In the same way that George W Bush was one of the freshest and most original American Presidents in a long time.
And the connection is…?
The connection is that both phenomena ease my understanding of what a suicide bomber must feel like.
i don’t know about the exact connection mc has in mind, but that sandi thom song was howling hypocrisy combined with the crassest “authenticity or death” sentiment, and it made me want to bully world leaders into a war on iraq
Yes, that’s about the size of it.
The shame of Tooting.
No point arguing with that!
It will make for an interesting debate when the time comes, though I think you’re the only person I’ve ever talked (or ‘posted’) to who has a good word to say for it!
by the time that time comes* we will have passed through loathing and “ironic love” to ALL OF US ADORING IT mark my words
(ps i still haven’t heard it somehow)
*=21 years hence acc.the LORD CUSTOS OMICRON 7-year CYCLE OF ROCK HISTORY™
There won’t be the Mary Hopkin factor.
Tom – yes I did like the Sandi Thom record, although I realise the proper time to discuss it is way into the future.

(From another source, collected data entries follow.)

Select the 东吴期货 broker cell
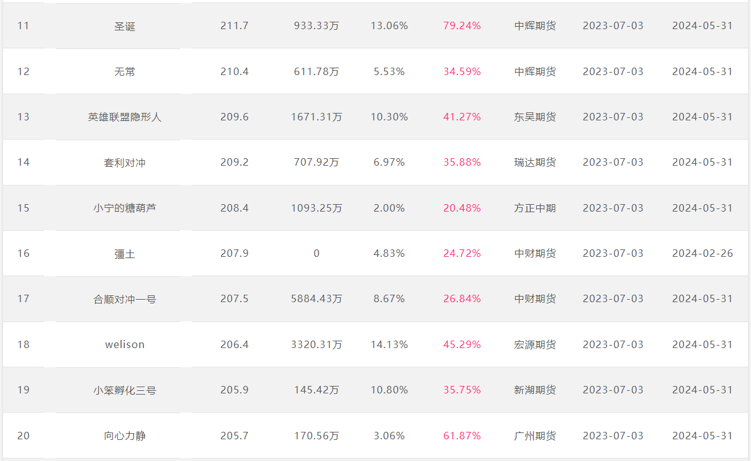Image resolution: width=751 pixels, height=461 pixels. (535, 117)
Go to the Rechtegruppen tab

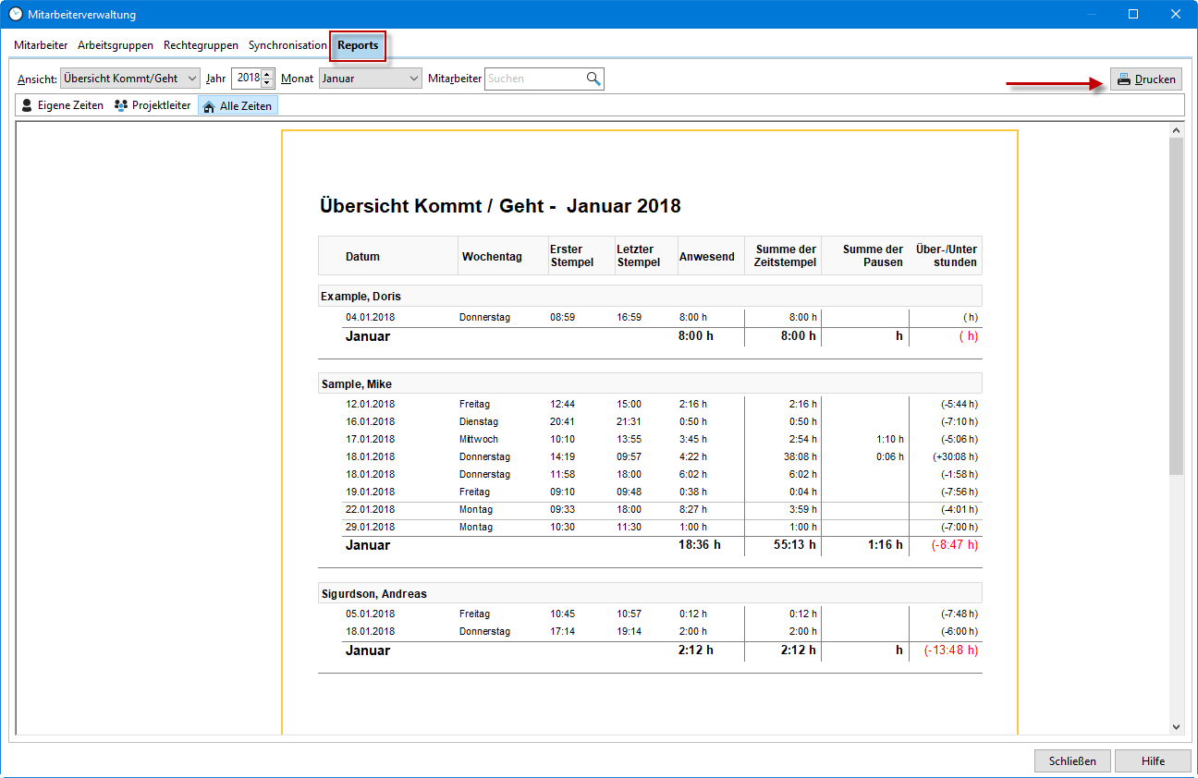tap(201, 45)
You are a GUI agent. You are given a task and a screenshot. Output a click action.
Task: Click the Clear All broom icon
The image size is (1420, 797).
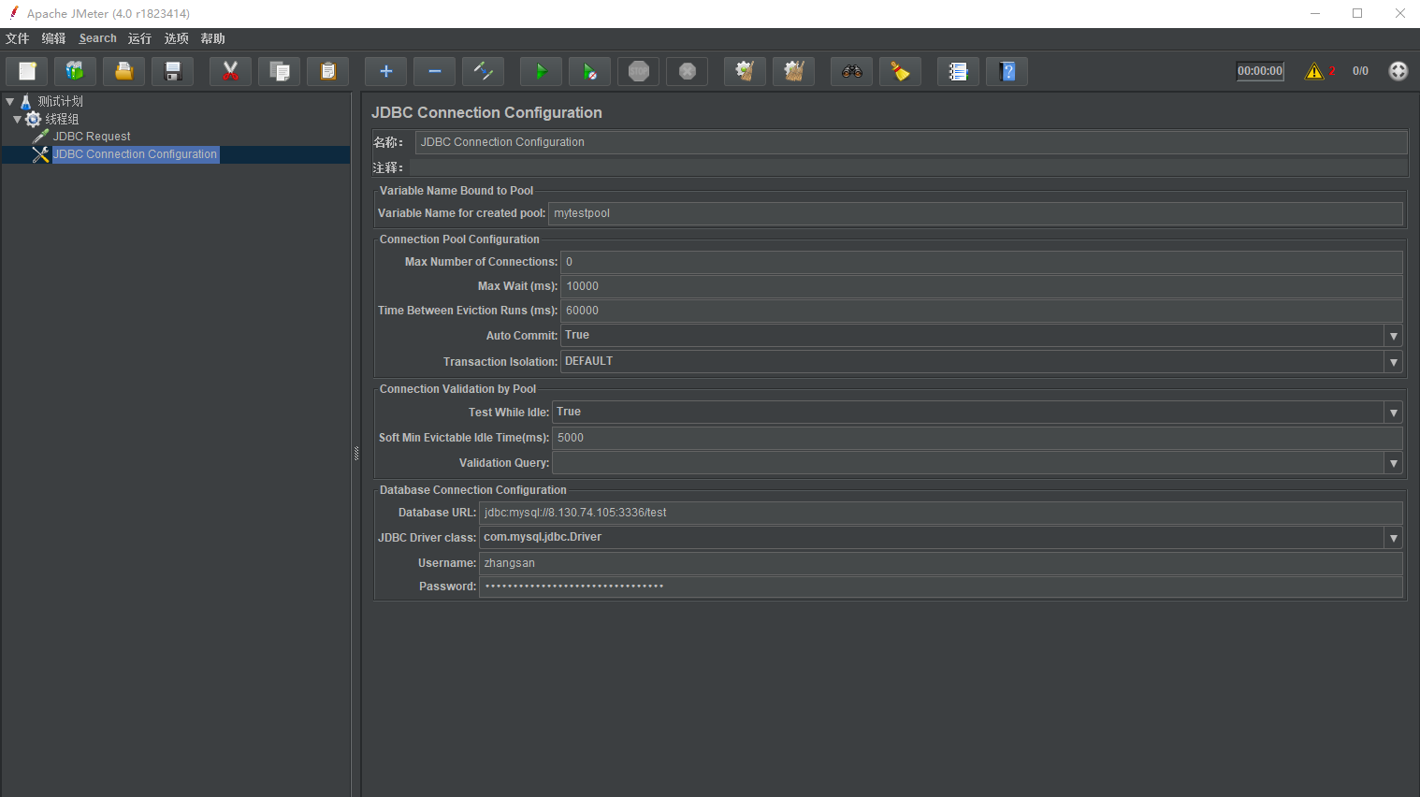point(794,71)
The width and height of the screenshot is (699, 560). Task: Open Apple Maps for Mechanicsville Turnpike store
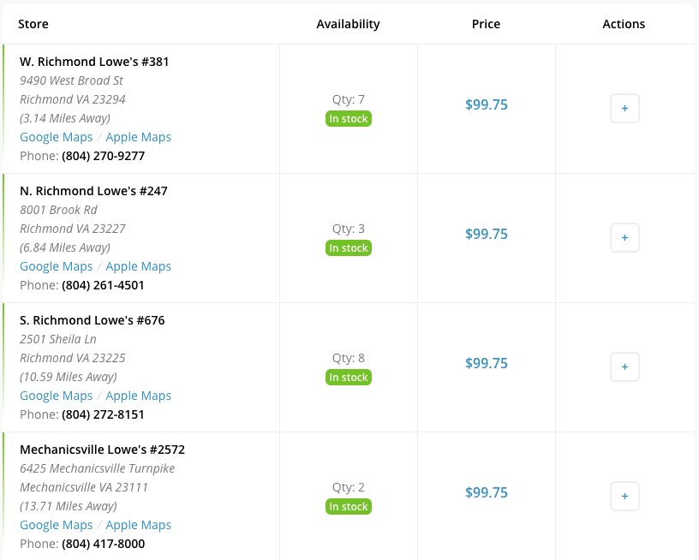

Come to think of it, you’re the first person I’ve encountered who had a good thing to say about Stars on 45, but hey, vive la difference!

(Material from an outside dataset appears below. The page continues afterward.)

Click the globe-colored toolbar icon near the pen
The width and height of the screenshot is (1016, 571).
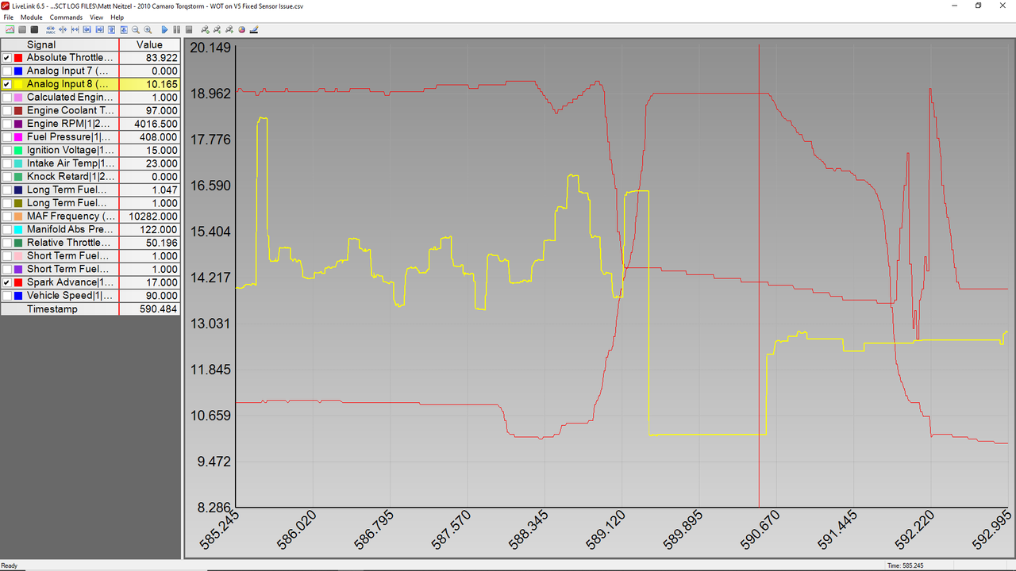tap(241, 29)

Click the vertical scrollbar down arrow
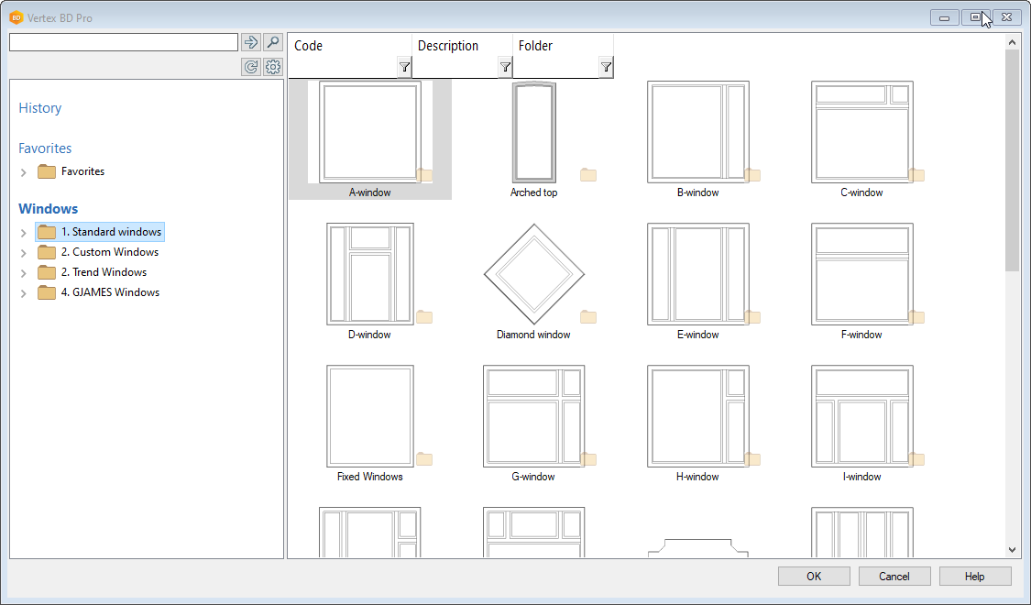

MC and Alan – disagree with my musical tastes by all means, but random references to Bush, Iraq and suicide bombers are more than a bit silly.
Who said anything about “random”?
Haha luckily I will not have to justify my fondness for S-on-45 on this blog! (Catchall excuse: I was 8!)

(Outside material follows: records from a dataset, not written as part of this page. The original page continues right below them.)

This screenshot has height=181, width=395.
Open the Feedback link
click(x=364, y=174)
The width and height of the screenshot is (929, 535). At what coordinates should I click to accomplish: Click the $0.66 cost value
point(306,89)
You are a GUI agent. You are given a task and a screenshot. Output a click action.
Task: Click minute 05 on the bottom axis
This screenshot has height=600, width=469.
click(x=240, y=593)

I will have to save my reasons for JIVE BUNNY.
JIVE HITLER MORE LIKE
*falls off chair in office sinker you badstar (misprint)!*
Keeping my powder dry for the time being, I’ll just point out that the title of the Sandi Thom song was the one aspect of it I had no problem with it. Otherwise “both sides of the same con” is only too apt.
An aside…but rather an important one…
One of the posts above mentioned Britain’s “biggest other movement linked to pop”…ie the late-sixties underground and punk were all there was.
One again it seems the biggest pop cultural “movement” of all is airbrushed out of the history of popular culture.
The dance culture of 1988- was far more significant than either of the other two in the significance it made to British youth’s lives. Hippy and punk were only ever adopted by a tiny minority of the youth as a whole.This was particularly the case with ‘working class’ youth (obviously with “hippy” and despite punk’s attempt to falsify proletariat credentials equally with the latter movement .Also it only really effected the same small sector of the music buying public just a younger generation.IE those who believe in the worthiness of “rock”.
Acid house/rave and its aftermath brought a whole new group of people into the equation including a far more significant proportion of females.It changed the whole way a generation (approx those born from about 1964 onwards)spent their time and although classless was and is a genuine working class phenomenon (something punk never really was).
Did anyone ever do an Acid House cover of “Woodstock”?